A little over a month after she became interim president, Cauce stood at a lectern in Intellectual House, the Native American longhouse, and spoke powerfully and emotionally about racism and homophobia to 350 students, faculty and staff.

She is no stranger to either.

Growing up, relatives told her she was lucky to be a light-skinned Cuban; her aunt called it “a gift from God.” Later, when she came out about her sexuality, her mother all but disowned her.

Cauce says she chose that moment to speak about racism because she was following the lead of the students — the thousands who marched in a Black Lives Matter protest through campus in February. Cauce said it was likely the largest protest the UW had seen since the 1970s.

Because so many communities in the U.S. are racially segregated, the college campus is often the most diverse setting a student has ever encountered, and that makes it the right place to address racism, she said.

For her, a commitment to diversity is “integral to the success of the university, and completely part of the mission of the university,” said Adam Sherman, director of policy analysis and assessment at the UW’s Evans School of Public Policy and Governance, who got to know Cauce while he was a student leader.

Cauce believes diversity creates excellence because people come up with better solutions when different perspectives are at the table.

Indeed, she says, one of the things that has kept her at the UW for 29 years is “the fact that it really is one of a handful of universities that really does access and excellence well … We put more of our own money into financial aid than any other institution in the state.”

Changing the composition of the faculty is a particular interest of Cauce’s; as at most universities, the UW faculty is overwhelmingly white and male.

In the coming years, the baby-boom generation of professors will retire.

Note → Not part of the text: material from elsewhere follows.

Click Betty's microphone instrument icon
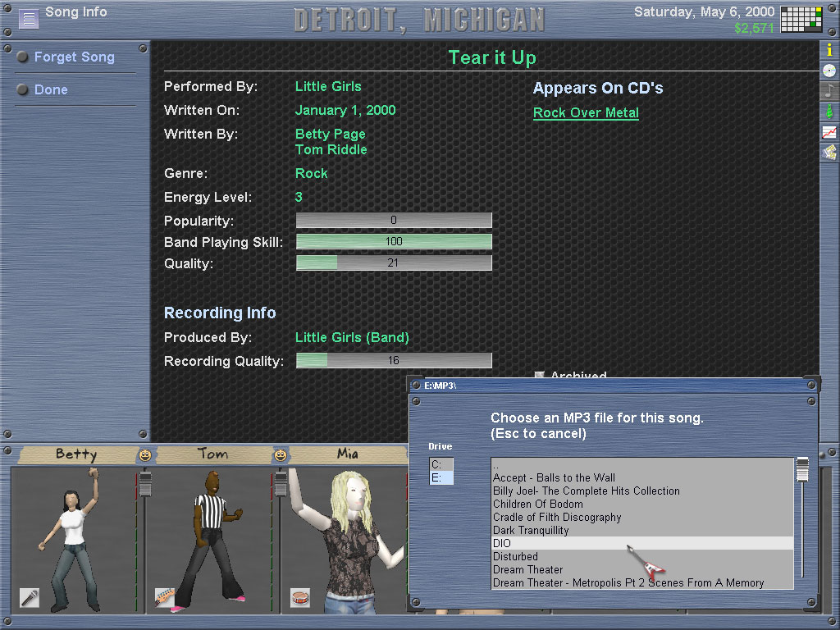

Cauce sees a unique opportunity for the next president to work with hiring committees to change the mix.

Leaving her mark

Whether she becomes its permanent leader or not, Cauce seems determined to leave her mark.

In addition to launching the race and equity project she announced during her speech at Intellectual House, she is committed to providing more child care near campus.

Cauce and interim provost Jerry Baldasty also are restructuring the university’s administration to make it more efficient, a move that is sure to make some administrators unhappy.

Risky, to shake up the staff when you’re a temporary president and also candidate for the job? Perhaps.

The president’s job also requires different skills than the ones needed to run the university day-to-day, as Cauce has done as provost.

Asked how she would address the perception that the UW is arrogant, Cauce paused for a long time before giving her answer.

The fix, she says, will have to come by teaching people that the UW is “elite but not elitist” — that about a third of the UW’s in-state undergrads are first-generation students, for example.

“At the end of the day, it’s not changing who we are, it’s making the kinds of human contacts that make it clear who we are,” she said.

Can this most casual of women be a strong president of a major university? Lazowska, the computer-science professor, thinks she can.

The day after she was named interim president, Cauce gave a town hall address to the faculty, one that had been scheduled months in advance. She was still speaking as the provost, but she was soon to wear the mantle of president.

Here’s what Lazowska heard that day in February:

“Every bit of it was a president speaking. She flipped a switch. She was still genuine, she still spoke from experience, she still related to us, but, without being the least bit stuffy, she was 100 percent presidential.”